Coding is a very free and expressive activity ❤️. Due to this freedom, it is extremely advantageous to adhere to some standards inside a team.

Generally, we try to adhere to the Google Python Style Guide. It is a long read, but worth your time if you want to improve your style and become more sure on which features to use (which is important since there are often many ways to do things).

Some notable deviations from the Google style guide:

we prefer a longer line length of 140 characters
we prefer f-strings over other string formatting techniques (this refers to Google Python Style Guide - Logging)

Logging

We use the loguru logger library for logging messages and rich progress bars for longer running processes.

The loguru logger has a number of advantages over simple print statements:

log levels provide a nice visual feedback and help finding problems and warning in longer logs
log levels can be configured (if you do not want to see logger.debug messages, set the log-level to something higher like INFO, or WARNING)
log messages automatically include timestamps, module information and code lines. e.g.:
logs can be automatically saved to log files (even with configurable rotation - files don't grow infinitely )

The standard Python log-levels should be used in their intended way. Developers have to judge if information is only interesting during development or also for a user.

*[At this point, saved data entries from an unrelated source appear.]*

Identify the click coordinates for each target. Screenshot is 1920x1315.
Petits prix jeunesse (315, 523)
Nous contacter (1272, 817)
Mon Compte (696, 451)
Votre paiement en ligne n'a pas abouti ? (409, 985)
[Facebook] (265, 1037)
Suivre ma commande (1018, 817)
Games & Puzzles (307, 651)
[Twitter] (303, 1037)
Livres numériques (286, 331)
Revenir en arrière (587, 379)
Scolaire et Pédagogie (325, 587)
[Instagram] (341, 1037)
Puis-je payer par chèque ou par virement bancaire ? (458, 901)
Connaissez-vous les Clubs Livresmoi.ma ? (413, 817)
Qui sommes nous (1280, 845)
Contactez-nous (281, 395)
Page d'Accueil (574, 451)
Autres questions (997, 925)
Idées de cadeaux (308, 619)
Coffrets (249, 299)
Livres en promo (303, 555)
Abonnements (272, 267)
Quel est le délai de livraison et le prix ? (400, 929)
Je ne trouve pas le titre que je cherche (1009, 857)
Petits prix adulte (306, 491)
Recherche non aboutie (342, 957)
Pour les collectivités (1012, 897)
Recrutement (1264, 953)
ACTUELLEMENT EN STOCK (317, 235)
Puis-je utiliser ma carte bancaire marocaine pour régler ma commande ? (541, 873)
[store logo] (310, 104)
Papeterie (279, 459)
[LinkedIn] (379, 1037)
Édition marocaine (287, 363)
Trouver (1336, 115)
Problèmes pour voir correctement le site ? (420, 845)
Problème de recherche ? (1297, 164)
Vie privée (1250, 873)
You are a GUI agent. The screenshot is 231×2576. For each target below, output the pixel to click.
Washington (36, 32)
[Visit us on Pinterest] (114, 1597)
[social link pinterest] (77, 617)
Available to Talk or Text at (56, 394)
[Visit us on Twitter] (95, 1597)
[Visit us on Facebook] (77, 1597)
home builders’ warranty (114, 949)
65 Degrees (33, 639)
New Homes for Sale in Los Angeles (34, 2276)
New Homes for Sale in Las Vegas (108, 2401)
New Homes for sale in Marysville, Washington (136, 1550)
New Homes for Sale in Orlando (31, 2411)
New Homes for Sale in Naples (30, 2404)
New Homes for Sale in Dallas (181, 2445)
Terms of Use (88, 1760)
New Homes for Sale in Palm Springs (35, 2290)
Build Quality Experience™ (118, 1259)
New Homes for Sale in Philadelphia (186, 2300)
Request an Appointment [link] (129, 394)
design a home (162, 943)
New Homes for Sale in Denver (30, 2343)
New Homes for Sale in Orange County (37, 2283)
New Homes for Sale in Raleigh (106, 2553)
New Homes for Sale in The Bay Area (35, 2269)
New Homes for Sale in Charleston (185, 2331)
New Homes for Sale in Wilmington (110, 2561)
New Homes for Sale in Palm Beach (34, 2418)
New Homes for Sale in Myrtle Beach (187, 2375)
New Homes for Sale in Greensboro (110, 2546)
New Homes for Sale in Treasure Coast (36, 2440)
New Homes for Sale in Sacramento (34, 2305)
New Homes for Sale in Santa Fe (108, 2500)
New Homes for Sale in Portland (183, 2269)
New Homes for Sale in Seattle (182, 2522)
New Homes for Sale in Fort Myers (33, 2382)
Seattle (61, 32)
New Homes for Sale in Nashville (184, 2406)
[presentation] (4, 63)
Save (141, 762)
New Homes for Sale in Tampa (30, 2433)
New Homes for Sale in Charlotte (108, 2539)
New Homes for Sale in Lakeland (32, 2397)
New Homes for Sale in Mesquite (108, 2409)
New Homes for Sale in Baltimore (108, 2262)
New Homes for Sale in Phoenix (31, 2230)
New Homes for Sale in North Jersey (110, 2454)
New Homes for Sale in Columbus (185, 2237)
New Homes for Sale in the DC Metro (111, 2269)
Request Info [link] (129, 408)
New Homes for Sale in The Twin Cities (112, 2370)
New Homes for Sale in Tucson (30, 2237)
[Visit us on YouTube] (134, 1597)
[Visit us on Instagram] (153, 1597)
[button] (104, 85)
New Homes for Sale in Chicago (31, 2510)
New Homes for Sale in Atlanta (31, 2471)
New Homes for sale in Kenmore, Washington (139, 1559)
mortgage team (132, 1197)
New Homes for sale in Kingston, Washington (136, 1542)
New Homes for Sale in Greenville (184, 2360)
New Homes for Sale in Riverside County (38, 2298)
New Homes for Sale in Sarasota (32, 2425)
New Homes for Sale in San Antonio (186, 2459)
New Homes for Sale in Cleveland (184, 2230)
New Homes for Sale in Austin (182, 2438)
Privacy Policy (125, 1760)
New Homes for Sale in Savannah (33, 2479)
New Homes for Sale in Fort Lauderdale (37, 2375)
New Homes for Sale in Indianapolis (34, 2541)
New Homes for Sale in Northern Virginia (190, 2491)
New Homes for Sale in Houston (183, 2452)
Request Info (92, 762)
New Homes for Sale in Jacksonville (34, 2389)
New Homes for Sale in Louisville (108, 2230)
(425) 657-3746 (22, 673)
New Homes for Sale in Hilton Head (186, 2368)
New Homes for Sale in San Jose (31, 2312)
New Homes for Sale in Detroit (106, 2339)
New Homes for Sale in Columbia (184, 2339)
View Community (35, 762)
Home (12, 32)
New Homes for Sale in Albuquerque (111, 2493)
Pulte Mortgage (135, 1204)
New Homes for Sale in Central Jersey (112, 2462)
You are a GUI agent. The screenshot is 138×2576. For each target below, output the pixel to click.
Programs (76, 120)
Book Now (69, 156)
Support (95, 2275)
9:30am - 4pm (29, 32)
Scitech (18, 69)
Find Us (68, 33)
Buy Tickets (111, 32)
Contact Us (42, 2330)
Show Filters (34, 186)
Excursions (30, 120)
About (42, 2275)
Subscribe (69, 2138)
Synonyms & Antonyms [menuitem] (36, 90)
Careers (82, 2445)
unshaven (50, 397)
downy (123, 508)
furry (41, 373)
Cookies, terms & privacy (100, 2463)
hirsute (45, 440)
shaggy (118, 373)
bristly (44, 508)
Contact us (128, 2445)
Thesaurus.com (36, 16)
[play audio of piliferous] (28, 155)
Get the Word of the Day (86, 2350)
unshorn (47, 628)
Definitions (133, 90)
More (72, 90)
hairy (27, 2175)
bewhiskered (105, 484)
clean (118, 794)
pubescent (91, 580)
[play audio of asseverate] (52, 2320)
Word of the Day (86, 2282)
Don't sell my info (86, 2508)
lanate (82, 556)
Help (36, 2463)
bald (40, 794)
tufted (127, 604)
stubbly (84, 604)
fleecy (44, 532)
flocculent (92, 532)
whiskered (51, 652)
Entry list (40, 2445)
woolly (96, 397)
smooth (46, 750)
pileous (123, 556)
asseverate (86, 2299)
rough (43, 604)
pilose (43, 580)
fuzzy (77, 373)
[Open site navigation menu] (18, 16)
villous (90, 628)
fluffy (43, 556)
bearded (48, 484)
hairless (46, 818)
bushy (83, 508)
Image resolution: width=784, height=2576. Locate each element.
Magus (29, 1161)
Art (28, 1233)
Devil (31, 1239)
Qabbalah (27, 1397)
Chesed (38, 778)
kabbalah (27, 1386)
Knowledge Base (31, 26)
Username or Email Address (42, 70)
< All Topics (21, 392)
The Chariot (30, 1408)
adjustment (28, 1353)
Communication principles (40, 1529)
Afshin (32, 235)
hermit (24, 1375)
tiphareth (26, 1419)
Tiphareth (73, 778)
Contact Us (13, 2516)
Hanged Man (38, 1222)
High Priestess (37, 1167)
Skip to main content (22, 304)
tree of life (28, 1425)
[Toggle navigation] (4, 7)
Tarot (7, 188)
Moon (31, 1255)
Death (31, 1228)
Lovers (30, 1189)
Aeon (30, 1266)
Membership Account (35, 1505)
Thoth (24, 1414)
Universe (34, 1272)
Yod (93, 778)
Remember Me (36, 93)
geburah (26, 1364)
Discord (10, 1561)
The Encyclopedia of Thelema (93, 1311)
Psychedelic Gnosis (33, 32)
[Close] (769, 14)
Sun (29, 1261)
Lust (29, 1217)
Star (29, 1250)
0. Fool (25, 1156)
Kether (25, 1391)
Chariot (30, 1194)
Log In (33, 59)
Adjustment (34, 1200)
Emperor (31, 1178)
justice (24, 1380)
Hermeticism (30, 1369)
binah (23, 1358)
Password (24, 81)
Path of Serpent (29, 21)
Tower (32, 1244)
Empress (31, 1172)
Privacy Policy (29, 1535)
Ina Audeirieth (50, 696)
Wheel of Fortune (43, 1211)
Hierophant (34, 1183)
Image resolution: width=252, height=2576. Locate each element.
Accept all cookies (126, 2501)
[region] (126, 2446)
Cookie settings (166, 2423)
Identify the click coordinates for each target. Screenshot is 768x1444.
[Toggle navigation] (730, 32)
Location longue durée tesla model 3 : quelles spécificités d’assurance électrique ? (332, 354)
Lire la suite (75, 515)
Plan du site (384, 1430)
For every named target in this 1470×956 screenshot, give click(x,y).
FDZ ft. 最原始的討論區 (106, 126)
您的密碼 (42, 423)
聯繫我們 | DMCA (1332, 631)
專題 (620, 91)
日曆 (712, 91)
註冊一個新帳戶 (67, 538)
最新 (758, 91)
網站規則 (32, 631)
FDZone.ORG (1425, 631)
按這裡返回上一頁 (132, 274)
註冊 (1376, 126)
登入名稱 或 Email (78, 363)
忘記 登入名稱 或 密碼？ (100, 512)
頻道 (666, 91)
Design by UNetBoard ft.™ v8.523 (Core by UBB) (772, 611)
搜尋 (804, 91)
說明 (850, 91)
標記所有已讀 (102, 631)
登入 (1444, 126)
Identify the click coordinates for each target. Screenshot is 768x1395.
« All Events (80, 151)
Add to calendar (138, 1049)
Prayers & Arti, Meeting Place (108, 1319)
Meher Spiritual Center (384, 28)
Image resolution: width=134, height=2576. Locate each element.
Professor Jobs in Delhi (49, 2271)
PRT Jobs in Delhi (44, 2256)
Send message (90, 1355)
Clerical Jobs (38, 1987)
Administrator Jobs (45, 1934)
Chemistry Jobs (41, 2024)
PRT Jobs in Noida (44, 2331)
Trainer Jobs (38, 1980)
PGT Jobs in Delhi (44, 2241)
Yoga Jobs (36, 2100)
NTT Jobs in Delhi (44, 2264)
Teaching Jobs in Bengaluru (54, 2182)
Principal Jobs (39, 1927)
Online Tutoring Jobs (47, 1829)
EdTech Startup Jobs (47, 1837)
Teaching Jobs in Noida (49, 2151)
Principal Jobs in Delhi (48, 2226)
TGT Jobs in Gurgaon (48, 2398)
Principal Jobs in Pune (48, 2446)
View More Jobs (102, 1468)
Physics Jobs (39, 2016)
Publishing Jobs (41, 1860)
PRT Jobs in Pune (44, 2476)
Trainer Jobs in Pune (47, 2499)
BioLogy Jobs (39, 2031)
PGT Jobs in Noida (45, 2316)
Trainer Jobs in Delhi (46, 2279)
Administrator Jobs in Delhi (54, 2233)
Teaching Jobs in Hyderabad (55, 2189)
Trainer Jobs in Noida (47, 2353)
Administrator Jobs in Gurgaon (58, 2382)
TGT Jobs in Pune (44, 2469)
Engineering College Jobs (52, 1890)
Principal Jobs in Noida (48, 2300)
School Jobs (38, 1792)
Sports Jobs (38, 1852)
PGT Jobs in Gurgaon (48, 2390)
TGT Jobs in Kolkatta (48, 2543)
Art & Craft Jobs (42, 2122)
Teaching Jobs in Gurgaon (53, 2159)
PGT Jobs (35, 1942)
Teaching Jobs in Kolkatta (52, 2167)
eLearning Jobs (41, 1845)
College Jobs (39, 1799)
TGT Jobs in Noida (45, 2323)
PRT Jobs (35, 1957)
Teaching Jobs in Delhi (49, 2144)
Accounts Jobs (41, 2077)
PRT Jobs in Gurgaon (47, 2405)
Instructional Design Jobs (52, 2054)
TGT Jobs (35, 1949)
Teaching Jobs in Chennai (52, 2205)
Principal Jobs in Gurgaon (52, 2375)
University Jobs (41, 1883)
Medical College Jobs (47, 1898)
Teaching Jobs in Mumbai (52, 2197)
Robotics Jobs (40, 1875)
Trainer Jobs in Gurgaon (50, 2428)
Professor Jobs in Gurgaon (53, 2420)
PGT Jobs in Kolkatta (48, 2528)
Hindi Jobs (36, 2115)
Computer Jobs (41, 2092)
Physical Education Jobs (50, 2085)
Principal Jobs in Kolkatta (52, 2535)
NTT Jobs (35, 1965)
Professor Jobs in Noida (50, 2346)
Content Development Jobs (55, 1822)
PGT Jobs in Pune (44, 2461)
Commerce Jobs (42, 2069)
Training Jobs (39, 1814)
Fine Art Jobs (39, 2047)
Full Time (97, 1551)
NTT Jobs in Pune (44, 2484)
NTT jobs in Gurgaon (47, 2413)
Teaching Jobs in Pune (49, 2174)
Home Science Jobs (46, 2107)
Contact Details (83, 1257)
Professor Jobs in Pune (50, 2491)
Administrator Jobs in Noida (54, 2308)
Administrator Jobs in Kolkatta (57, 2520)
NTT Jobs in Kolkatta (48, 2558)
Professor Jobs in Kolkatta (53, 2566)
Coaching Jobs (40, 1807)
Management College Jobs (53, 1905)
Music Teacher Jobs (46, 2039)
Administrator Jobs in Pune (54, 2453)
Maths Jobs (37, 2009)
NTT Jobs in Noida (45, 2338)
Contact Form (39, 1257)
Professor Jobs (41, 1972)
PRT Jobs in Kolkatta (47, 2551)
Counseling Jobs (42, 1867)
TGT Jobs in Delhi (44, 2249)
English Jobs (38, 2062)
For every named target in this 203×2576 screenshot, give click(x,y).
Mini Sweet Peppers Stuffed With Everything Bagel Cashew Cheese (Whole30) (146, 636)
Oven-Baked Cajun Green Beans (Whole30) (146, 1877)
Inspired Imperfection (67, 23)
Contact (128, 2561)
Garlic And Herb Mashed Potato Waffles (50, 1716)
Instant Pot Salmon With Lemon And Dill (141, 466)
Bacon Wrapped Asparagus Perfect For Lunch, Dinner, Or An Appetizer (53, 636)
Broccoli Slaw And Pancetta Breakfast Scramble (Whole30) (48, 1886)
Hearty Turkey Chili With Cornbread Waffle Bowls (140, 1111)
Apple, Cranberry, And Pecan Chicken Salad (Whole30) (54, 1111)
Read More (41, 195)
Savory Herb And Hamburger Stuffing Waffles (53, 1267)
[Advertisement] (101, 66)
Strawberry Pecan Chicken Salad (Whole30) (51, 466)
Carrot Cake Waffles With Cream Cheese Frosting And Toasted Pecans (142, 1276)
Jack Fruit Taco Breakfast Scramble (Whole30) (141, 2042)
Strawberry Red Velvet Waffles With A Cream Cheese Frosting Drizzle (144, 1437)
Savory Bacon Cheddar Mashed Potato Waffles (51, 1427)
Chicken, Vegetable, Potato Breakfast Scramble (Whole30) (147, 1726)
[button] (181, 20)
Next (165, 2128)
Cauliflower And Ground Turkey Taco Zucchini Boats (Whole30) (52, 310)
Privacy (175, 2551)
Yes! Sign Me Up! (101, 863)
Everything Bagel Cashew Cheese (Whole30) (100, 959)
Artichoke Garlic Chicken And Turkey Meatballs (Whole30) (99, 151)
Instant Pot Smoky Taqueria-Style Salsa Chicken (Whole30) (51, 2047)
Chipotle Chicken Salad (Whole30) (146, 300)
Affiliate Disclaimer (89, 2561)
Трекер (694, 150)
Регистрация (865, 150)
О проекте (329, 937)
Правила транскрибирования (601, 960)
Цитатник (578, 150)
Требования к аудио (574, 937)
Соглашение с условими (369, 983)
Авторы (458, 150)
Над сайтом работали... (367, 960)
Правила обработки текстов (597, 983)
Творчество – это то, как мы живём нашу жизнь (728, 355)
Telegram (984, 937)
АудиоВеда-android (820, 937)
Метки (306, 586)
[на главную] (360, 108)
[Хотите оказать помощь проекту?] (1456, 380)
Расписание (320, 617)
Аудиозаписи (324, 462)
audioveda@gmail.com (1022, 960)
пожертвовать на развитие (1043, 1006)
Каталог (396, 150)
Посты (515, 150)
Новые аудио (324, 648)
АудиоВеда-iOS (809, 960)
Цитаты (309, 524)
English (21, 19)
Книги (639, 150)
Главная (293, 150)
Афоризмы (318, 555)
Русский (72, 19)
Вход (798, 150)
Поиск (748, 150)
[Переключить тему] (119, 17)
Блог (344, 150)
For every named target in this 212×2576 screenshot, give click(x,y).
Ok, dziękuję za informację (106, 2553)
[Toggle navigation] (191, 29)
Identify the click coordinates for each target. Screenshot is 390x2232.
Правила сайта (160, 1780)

We prioritize logging before an action, to know in which step a program crashed in case of an error. One exception to this is when we want to give additional information after a process, in which case we prefer to only log after the process for short processes, or use multiple logging statements or progress bars. To avoid too verbose logs, we do not log "done" statements. They are implicit by either a termination, or a new pre-action logging statement.

Logging messages can be categorized into 2 groups:

1) describing actions,

when something is happening after the logging statement. No termination dot is used at the end of the statement, but can be used in between the logs if it improves the clarity.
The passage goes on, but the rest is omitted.